What is asked →
[A] In the article on Bank of Japan policy, by what vote was Sato's proposal rejected?
[B] Copy word for word everything in the article on Bank of Japan policy from "Iwata said that" down to "reforms, he warned.".
* START Reading text *
Iwata voiced confidence that Japan was making steady progress in meeting the central bank’s inflation goal with prices rising not just because of a weak yen, which inflates import costs, but strength in domestic demand.
He also said heightening inflation expectations in Japan would help prevent excessive rises in the yen, which had weighed on the export-reliant economy during 15 years of deflation.
While he stressed the BoJ’s resolve to maintain ultra-loose monetary conditions for as long as needed to beat deflation, Iwata said the central bank’s current stimulus programme also aims to prevent excessive inflation.
“The BoJ’s current policy intends to prevent not just deflation but inflation from well exceeding 2%, such as to 4% or 5%, for a medium- to long-term period,” Iwata told a seminar.
“If the economy overheats and inflation exceeds 2% on a permanent basis, we will adjust policy,” he said. “On the other hand, if our price goal is distant and prices don’t seem to be approaching the target, we will adjust policy the other way” by expanding stimulus, he added.
Since deploying its “quantitative and qualitative easing” (QQE) programme in April last year, the BoJ has remained silent on when it could consider withdrawing the stimulus for fear of diluting its message that it is determined to end nearly two decades of economic stagnation.
Iwata’s comments, the first from a senior BoJ official directly mentioning the chance of withdrawing QQE, reflects the growing confidence within the central bank that Japan is winning the battle against deflation.
The BoJ has repeatedly said the economy is recovering strongly enough for consumer inflation to hit its 2% target by around April next year, when its two-year time frame for meeting the goal expires. While core consumer inflation has reached 1.3% in March, market players remain sceptical on whether price gains will accelerate from here as quickly as the BoJ predicts.
Still, the BoJ’s optimistic view of the economy and prices have led market players to scale back expectations of imminent monetary easing.
Iwata said that while the BoJ will support the economy by stimulating demand, it was the government’s job to boost Japan’s long-term growth potential by implementing structural reforms.
Economic growth will remain subdued even if the BoJ achieves its price target, unless the government proceeds with structural reforms, he warned.
Meanwhile, Bank of Japan board member Takehiro Sato proposed changing the central bank’s assessment of prices to say that risks are tilted somewhat to the downside, highlighting scepticism within the board that Japan would be able to decisively beat off deflation in a year’s time.
The minutes of the April 30 policy meeting released yesterday showed Sato had also called for changing the wording of the central bank’s price target, suggesting a loosening of BoJ’s commitment to achieving its 2% inflation goal by the end of the next fiscal year.
The proposal was rejected by an 8-to-1 vote, with the BoJ maintaining its stance that risks to prices are finely balanced. However, Sato’s views highlight the lingering uncertainty about the price target that could cause the central bank to alter its bullish forecast later in the year. “Inflation is likely to slow as the impact of yen depreciation from last year falls out of the year-on-year comparison,” said Hiroaki Muto, senior economist at Sumitomo Mitsui Asset Management Co.
* END Reading text *
* START Recorded data *
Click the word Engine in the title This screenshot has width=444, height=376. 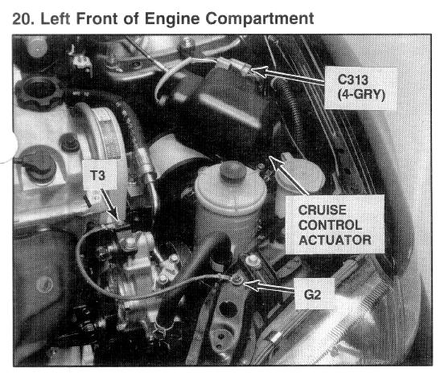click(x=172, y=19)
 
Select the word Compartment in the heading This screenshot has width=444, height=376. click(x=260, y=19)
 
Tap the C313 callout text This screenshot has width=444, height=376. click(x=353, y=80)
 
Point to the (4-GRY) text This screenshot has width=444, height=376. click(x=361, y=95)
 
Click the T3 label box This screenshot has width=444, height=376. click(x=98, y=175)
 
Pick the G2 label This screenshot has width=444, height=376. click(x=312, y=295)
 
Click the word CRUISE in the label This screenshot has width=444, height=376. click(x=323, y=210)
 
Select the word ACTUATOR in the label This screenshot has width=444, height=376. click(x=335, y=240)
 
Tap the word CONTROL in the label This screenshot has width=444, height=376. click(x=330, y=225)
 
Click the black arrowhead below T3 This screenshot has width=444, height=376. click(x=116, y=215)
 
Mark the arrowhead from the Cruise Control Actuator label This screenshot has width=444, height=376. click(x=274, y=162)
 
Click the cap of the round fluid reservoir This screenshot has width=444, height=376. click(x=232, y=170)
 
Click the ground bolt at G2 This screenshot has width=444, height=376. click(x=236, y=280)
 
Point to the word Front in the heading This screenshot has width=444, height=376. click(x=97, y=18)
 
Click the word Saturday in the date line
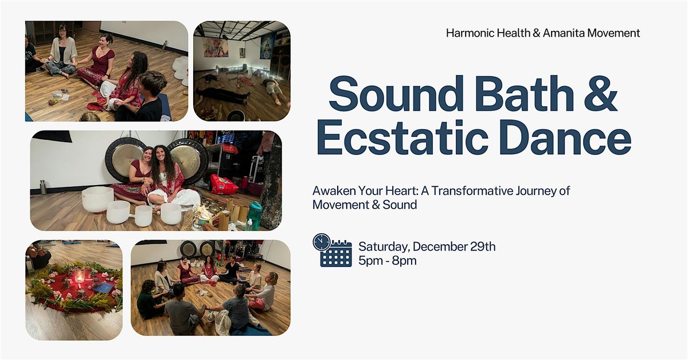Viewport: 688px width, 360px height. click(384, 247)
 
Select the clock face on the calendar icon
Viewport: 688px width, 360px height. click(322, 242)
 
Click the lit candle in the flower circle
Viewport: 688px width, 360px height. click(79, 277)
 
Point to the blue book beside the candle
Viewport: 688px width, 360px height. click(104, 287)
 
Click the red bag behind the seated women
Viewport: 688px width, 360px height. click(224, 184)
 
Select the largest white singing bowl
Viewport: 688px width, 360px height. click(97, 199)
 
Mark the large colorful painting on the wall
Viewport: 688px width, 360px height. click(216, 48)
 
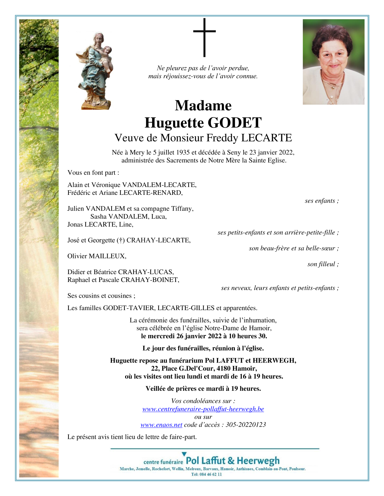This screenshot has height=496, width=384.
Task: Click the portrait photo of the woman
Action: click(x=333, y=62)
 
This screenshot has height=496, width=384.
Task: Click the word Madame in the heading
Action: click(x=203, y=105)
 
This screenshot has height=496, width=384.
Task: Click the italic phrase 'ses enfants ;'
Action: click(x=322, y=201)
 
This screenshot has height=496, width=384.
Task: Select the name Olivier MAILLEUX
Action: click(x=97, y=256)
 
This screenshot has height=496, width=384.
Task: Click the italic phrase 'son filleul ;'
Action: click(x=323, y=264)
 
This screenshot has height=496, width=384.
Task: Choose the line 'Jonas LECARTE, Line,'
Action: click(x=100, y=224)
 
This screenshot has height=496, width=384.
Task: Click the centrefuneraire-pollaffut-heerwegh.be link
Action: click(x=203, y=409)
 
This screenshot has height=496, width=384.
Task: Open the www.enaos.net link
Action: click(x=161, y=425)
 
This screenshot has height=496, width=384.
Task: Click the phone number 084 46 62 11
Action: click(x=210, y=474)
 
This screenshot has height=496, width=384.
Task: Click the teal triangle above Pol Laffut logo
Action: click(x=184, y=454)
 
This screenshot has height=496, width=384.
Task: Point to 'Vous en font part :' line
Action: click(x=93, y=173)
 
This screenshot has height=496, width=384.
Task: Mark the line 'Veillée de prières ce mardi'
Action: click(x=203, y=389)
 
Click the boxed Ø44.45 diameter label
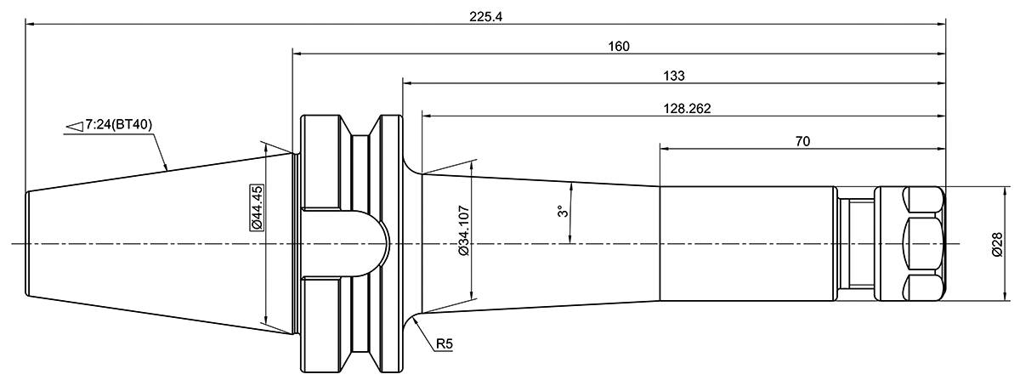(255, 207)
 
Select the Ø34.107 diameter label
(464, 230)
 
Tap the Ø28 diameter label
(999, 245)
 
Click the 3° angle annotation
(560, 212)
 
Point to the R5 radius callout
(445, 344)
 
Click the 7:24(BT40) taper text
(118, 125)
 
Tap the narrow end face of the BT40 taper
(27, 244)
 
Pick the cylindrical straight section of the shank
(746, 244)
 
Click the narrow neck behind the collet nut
* END Recorded data *
Responses to the exercise →
[A] It was rejected by an 8-to-1 vote.

[B]
Iwata said that while the BoJ will support the economy by stimulating demand, it was the government’s job to boost Japan’s long-term growth potential by implementing structural reforms.
Economic growth will remain subdued even if the BoJ achieves its price target, unless the government proceeds with structural reforms, he warned.